**Supplied records**
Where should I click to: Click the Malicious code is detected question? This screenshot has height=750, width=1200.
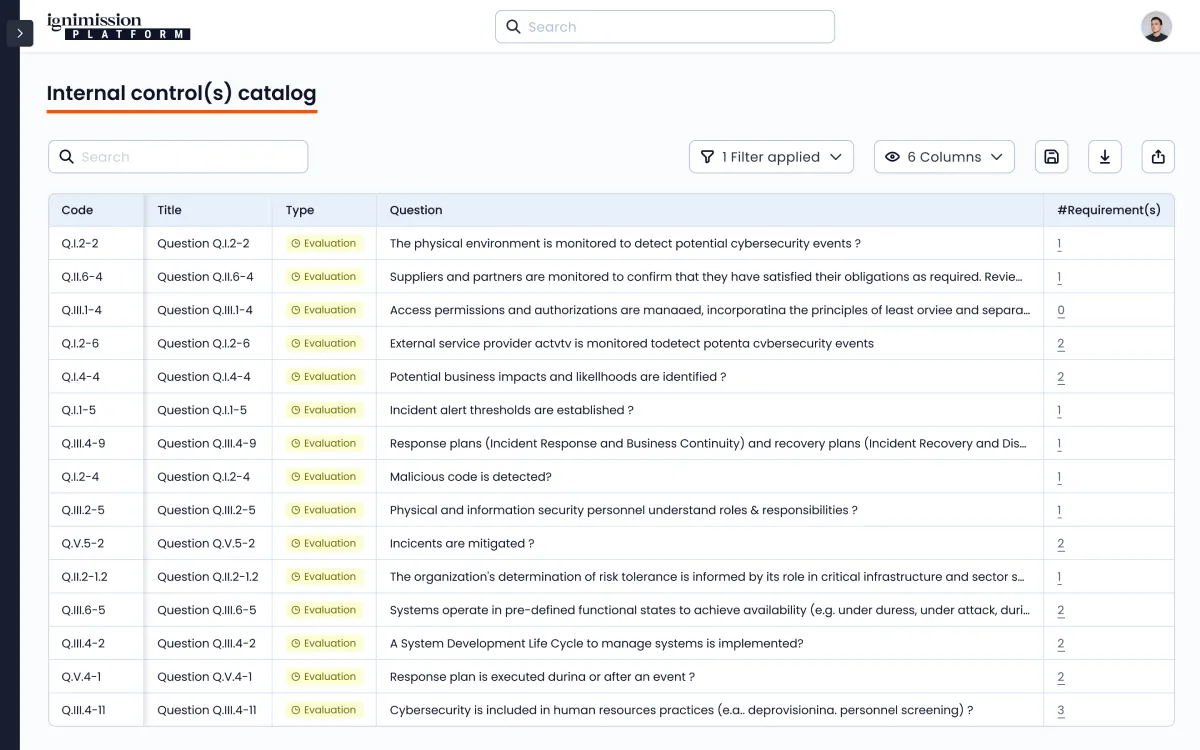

* * *

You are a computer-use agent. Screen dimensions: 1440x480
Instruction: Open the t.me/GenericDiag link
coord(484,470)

--

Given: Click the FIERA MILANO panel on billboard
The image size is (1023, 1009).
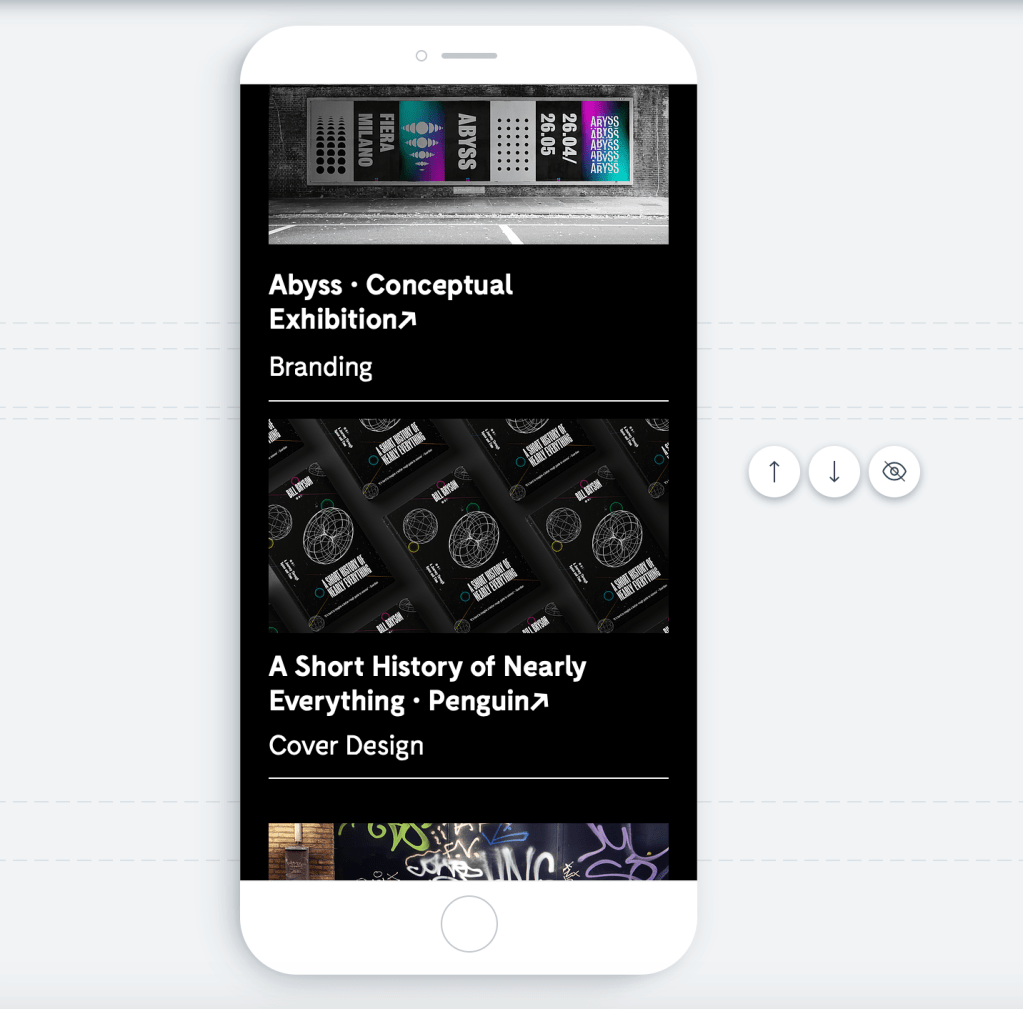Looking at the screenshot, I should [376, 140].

**Your task**
Tally every line in the listing that holds "Click" and answer with the total only.

**Solution for this exercise**
2